- Enunciados -
a. Para cada afirmação abaixo, indique se ela está de acordo com o parecer sobre o incidente de inconstitucionalidade. Responda sim ou não e cite literalmente as palavras do parecer que decidem a questão: (i) a 8ª Câmara de Direito Público do Tribunal de Justiça é a suscitante do incidente; (ii) segundo a ementa, os auxílios de alimentação, refeição e transporte têm natureza remuneratória; (iii) o parecer opina pelo acolhimento integral do incidente.
b. Prolongue o parecer sobre o incidente de inconstitucionalidade a partir do ponto em que ele termina, dando sequência ao trecho do acórdão que começa a ser citado.

- Trecho -

################

Parecer em Incidente de Inconstitucionalidade

 

 

Processo nº 0203230-18.2013.8.26.0000

Suscitante: 8ª Câmara de Direito Público do Tribunal de Justiça

 

 

Ementa:

1)      Incidente de inconstitucionalidade. Art. 19 da Lei nº 14.658/2007, do Município de São Paulo, que determina o cômputo dos valores pagos a título de Auxílio-Refeição e de Auxílio-Transporte nas despesas de pessoal e respectivos encargos para fins da apuração do limite dos reajustes quadrimestrais aos servidores públicos, com aplicação retroativa.

2)      Os auxílios (alimentação, refeição, transporte) têm natureza indenizatória, não estando incluídos em quaisquer espécies remuneratórias a que alude o art. 18 da Lei Complementar 101/2000 (Lei de Responsabilidade Fiscal).

3)      Retroatividade da lei que viola o princípio da segurança jurídica (art. 5º, XXXVI, da Constituição Federal)

4)       Parecer pela admissão e acolhimento parcial do incidente de inconstitucionalidade.

 

 

 

 

Excelentíssimo Senhor Desembargador Relator,

Colendo Órgão Especial:

 

 

         Trata-se de arguição de inconstitucionalidade suscitada pela C. 8ª Câmara de Direito Público, quando do julgamento da Apelação Cível nº 0046244-42.2011.8.26.0053 da 8ª Vara da Fazenda Pública da Capital, figurando como Relatora a Desembargadora Cristina Cotrofe.

A Col. Câmara argui a inconstitucionalidade do art. 19 da Lei nº 14.658/2007, do Município de São Paulo, por violação aos princípios constitucionais da exclusividade orçamentária e da segurança jurídica, tendo ficado consignado no acórdão o seguinte:

“(...)

################

- Amostra da listagem -

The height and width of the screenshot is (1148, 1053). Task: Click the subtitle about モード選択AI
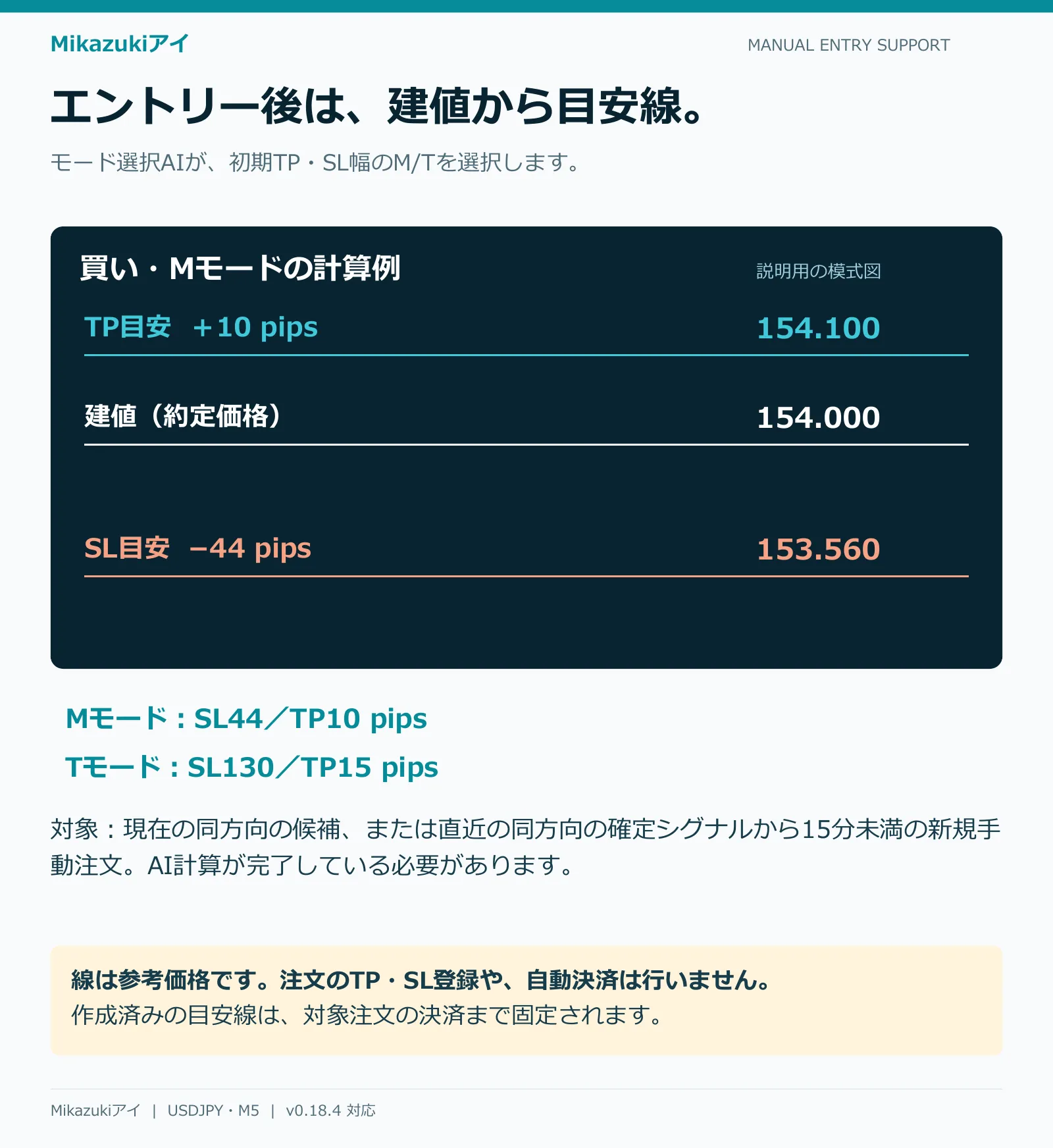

################

- Respostas -
a.
(i) Sim: "Suscitante: 8ª Câmara de Direito Público do Tribunal de Justiça".
(ii) Não: "Os auxílios (alimentação, refeição, transporte) têm natureza indenizatória".
(iii) Não: "Parecer pela admissão e acolhimento parcial do incidente de inconstitucionalidade".

b.
Contudo, vislumbra-se que a aplicação retroativa do artigo 19 da Lei nº 14.658/2007 causa afronta aos princípios constitucionais da exclusividade orçamentária e da segurança jurídica, conforme manifestação do Tribunal de Contas do Munícipio de São Paulo de fls.105/110.

Ademais, a Lei de Responsabilidade Fiscal nº 101/2001 ao definir o conceito de despesas de pessoal não incluiu as parcelas de natureza indenizatória, que é o caso do auxílio-refeição e auxílio-transporte de acordo com o entendimento do E. Órgão Especial:

(...)”

É o relato do essencial.

O artigo 19 da Lei nº 14.658/2007, do Município de São Paulo, tem a seguinte redação:

“Art. 19. O montante pago a título de Auxílio-Refeição e Auxílio-Transporte será computado na apuração das despesas de pessoal e respectivos encargos, para efeito do disposto no inciso II do art. 4º da Lei nº 13.303, de 18 de janeiro de 2002, desde a vigência da Lei nº 11.722, de 13 de fevereiro de 1995.”

Não se vislumbra no dispositivo legal transcrito ofensa ao princípio da exclusividade orçamentária (art. 165, § 8º, da Constituição Federal).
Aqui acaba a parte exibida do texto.